Os especialistas entendem que os atos contra as instituições em Brasília (DF) são crimes contra o Estado Democrático de Direito e golpe de Estado, tipificados no artigo 359 do Código Penal.

Eles também concordam que o parágrafo da lei que exclui da tipificação de crime de terrorismo a “conduta individual ou coletiva de pessoas em manifestações políticas” –2º parágrafo do artigo 2º– não cabe aos atos de 8 de Janeiro.

“Quando essa lei foi feita, esse parágrafo tinha uma preocupação de não criminalizar movimentos sociais, que se organizavam para pautas legítimas de defesa da moradia, melhoria de salário, condições de trabalho“, afirma Georges Abbud.

Já o advogado criminalista Rodrigo Faucz menciona que o objetivo desse parágrafo é compreender garantias e liberdades constitucionais. “Você não pode defender uma liberdade constitucional cometendo uma série de violações bem mais graves“, considera.

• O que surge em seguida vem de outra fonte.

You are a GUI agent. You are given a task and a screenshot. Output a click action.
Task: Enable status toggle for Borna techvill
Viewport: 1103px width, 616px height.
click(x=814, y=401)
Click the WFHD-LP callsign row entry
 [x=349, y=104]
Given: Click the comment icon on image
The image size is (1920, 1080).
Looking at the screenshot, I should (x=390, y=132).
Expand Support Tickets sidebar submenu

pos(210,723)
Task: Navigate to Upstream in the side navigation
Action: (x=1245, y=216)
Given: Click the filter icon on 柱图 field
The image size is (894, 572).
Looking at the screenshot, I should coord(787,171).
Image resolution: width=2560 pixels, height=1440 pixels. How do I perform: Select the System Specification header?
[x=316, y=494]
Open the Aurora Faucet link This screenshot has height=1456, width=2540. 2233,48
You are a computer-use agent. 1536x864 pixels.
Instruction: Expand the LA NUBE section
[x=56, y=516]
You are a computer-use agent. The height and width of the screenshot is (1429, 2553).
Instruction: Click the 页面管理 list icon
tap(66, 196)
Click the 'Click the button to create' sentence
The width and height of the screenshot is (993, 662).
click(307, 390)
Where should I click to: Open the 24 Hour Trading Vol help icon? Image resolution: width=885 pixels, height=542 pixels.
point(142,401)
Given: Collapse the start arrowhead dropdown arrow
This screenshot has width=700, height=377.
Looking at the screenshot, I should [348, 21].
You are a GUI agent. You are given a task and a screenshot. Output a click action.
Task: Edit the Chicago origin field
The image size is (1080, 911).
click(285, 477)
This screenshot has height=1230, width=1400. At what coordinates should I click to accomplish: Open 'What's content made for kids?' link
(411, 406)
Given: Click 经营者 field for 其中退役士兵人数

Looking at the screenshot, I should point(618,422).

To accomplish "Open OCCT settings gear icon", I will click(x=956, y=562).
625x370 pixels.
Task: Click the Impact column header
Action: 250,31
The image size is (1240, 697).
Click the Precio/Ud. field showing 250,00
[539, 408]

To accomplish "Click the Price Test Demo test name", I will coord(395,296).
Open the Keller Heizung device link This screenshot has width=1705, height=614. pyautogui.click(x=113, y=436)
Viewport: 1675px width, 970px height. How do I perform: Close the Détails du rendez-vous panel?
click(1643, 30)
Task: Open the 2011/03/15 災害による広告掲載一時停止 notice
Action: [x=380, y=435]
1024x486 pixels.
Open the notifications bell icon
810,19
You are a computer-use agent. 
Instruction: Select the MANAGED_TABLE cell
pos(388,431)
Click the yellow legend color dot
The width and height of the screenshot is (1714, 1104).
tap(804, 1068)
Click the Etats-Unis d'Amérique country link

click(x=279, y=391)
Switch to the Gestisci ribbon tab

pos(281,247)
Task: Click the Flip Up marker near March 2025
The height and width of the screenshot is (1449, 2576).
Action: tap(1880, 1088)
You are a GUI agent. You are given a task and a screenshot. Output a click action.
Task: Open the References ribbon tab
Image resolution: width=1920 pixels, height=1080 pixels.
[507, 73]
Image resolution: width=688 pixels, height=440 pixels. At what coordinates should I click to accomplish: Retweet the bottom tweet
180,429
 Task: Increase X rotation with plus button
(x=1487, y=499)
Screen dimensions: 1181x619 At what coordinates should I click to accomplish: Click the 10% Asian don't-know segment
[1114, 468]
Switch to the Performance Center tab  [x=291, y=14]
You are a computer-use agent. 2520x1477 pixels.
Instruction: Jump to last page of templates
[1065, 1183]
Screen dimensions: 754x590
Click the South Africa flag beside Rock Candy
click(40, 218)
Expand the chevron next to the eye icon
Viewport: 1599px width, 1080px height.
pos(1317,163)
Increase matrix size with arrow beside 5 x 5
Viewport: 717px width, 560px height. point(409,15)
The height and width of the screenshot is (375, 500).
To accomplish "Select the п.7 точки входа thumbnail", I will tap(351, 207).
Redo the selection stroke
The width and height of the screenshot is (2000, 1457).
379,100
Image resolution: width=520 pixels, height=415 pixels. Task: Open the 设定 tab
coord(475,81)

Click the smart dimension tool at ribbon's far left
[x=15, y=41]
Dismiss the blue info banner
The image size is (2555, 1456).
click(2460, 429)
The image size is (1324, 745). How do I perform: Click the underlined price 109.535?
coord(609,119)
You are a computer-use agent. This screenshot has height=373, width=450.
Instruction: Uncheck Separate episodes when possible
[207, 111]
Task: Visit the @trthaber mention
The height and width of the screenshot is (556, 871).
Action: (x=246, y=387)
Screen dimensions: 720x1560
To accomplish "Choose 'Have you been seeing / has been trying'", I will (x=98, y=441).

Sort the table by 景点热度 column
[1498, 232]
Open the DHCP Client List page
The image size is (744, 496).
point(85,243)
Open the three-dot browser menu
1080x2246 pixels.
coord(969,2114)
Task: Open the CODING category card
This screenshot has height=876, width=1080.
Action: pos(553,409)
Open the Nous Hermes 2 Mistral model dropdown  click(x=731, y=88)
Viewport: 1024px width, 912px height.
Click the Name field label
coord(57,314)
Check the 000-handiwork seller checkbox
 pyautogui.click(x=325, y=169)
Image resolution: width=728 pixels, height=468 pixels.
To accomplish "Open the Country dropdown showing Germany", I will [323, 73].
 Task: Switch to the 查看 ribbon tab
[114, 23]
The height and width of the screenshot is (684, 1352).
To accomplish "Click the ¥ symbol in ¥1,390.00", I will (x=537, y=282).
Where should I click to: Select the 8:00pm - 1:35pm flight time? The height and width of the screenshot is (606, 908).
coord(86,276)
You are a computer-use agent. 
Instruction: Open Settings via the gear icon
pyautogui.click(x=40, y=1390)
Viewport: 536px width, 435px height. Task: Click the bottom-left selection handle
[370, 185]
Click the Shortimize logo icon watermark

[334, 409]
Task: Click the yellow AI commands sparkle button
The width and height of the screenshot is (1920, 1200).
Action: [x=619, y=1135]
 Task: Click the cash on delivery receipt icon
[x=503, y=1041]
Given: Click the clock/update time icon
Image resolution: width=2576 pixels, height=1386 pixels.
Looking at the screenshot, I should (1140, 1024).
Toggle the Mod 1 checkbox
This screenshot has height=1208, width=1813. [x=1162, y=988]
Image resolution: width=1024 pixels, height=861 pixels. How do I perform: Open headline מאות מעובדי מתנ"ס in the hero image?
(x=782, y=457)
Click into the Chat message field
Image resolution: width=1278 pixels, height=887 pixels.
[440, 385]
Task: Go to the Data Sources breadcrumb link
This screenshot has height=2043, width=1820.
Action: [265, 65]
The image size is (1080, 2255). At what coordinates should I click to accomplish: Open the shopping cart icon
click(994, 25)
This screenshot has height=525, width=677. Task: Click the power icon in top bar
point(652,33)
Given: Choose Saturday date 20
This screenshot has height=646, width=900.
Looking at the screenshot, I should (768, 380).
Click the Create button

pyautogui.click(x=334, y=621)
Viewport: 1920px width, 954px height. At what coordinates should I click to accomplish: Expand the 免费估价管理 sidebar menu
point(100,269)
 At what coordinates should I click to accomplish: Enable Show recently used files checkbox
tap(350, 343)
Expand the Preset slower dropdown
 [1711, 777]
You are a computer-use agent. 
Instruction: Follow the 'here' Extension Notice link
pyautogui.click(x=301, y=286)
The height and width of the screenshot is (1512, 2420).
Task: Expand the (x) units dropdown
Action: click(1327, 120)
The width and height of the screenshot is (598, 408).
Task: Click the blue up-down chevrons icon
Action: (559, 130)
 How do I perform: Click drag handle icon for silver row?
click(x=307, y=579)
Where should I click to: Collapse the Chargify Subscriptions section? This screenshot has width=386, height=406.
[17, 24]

Na decisão de Moraes, o ministro também cita os artigos 3º, 5º e 6º da Lei. São eles:

Artigo 3º: “Promover, constituir, integrar ou prestar auxílio, pessoalmente ou por interposta pessoa, a organização terrorista“;
Artigo 5º: “Realizar atos preparatórios de terrorismo com o propósito inequívoco de consumar tal delito“;
Artigo 6º: “Receber, prover, oferecer, obter, guardar, manter em depósito, solicitar, investir, de qualquer modo, direta ou indiretamente, recursos, ativos, bens, direitos, valores ou serviços de qualquer natureza, para o planejamento, a preparação ou a execução dos crimes previstos nesta Lei”.

DEFESA DO ESTADO DEMOCRÁTICO DE DIREITO
 
Um outro possível enquadramento dos extremistas que participaram do 8 de Janeiro e dos que estavam no acampamento em frente ao Quartel-General do Exército é na Lei de Defesa do Estado Democrático de Direito (Lei nº 14.197/2021).

A norma pune quem “incita, publicamente, animosidade entre as Forças Armadas, ou delas contra os poderes constitucionais, as instituições civis ou a sociedade”.

Pedidos de intervenção militar e de “socorro” às Forças Armadas eram frequentes no acampamento em frente ao QG do Exército. Pessoas falavam em um palanque contra o resultado da eleição que deu a vitória ao presidente Luiz Inácio Lula da Silva (PT) e defendiam bloqueios em rodovias para paralisar a movimentação de insumos pelo país.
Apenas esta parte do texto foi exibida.